## Text to read
★ ★ ★
Twenty-five years ago when Aleida Assmann and I discovered “Cultural Memory” as a topic for a common book project, we embarked on what was then a small river of discourse. Today, the river has grown into a sea. Cultural memory has become a central concern, not only for archaeology and comparative literature, the two disciplines in the context of which we started, but also within all branches of cultural studies as well as history, arts, and even politics. However, the very fact that we began our research at such an early stage when the foundations of this field had still to be set down may have saved our books from becoming soon outdated by being just part of a passing fashion. There is very little that I found necessary to change for the English edition except for updating the bibliography. The field has since evolved in many directions, but the theoretical foundations proved stable as did the Ancient World with which the case studies are concerned.
★ ★ ★
Item coordinate data:
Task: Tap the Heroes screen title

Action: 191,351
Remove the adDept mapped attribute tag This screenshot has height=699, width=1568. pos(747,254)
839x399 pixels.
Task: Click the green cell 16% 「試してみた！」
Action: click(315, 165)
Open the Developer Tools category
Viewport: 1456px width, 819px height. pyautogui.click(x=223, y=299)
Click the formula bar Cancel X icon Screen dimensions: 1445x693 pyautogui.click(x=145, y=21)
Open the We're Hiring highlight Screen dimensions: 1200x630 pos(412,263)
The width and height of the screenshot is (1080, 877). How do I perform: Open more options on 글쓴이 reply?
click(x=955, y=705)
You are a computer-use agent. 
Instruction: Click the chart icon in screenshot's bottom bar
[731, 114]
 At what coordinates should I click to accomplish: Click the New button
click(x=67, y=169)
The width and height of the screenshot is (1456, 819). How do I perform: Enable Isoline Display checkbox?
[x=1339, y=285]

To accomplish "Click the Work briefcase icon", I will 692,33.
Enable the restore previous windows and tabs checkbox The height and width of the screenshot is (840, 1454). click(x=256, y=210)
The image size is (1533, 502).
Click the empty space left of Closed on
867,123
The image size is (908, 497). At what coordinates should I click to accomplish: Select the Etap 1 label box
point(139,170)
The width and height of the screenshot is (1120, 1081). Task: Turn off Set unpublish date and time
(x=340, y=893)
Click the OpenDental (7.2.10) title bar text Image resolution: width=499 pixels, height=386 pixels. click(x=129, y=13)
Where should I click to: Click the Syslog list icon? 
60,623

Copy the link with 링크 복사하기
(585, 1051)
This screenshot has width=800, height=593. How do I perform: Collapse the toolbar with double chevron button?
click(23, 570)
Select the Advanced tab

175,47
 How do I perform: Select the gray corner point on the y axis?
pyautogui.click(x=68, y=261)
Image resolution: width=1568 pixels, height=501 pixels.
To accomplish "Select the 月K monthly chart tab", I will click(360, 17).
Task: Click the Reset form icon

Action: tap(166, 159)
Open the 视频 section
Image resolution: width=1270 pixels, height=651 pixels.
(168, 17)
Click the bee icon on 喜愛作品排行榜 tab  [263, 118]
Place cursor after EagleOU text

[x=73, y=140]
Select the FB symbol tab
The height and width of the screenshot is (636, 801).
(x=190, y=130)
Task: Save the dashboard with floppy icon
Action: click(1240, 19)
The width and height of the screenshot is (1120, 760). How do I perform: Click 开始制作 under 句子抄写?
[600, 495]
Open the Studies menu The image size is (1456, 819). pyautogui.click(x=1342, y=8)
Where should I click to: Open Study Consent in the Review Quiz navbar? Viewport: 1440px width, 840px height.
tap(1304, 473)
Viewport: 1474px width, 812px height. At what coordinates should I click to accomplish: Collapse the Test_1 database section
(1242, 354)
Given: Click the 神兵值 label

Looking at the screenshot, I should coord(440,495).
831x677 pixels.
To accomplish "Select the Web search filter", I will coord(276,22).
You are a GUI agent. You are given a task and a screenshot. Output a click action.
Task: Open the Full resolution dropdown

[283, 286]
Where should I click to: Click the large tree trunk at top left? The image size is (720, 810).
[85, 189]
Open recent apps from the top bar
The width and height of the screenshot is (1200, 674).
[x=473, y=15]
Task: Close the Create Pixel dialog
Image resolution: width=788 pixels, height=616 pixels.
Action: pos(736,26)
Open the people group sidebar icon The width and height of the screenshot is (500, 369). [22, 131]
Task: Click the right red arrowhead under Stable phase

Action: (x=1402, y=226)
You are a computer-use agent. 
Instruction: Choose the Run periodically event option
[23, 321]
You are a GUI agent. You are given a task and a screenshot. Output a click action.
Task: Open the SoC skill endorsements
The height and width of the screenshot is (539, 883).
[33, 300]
★ ★ ★
## Required tasks
1 > According to the passage on cultural memory, what was the only change the writer found necessary for the English edition?
2 > Extend the passage on cultural memory, beginning after its final sentence.

## Set of answers
1 > Updating the bibliography.

2 >
For an Egyptologist, cultural memory is a likely concept to study, especially for two reasons. First, Egypt was reputed, in antiquity, to be the civilization with the longest memory whose monuments and annals stretched back into time immemorial. The past stood visibly and constantly before Egypt as a model to follow, and the Egyptians made great efforts not to let the monuments of their past fall into ruin and oblivion. Is this a special case? Or, is it a typical form of a culture or society to deal with its past? Second, Ancient Egypt, do we think of it as part of our own past or rather as a foreign, exotic world? Is it a matter of memory or of (re)discovery? And what is the difference? What is the nature of this mysterious shadow-line that separates remembered from discovered past, for example, the Homeric epics or the biblical psalms from the Pyramid Texts?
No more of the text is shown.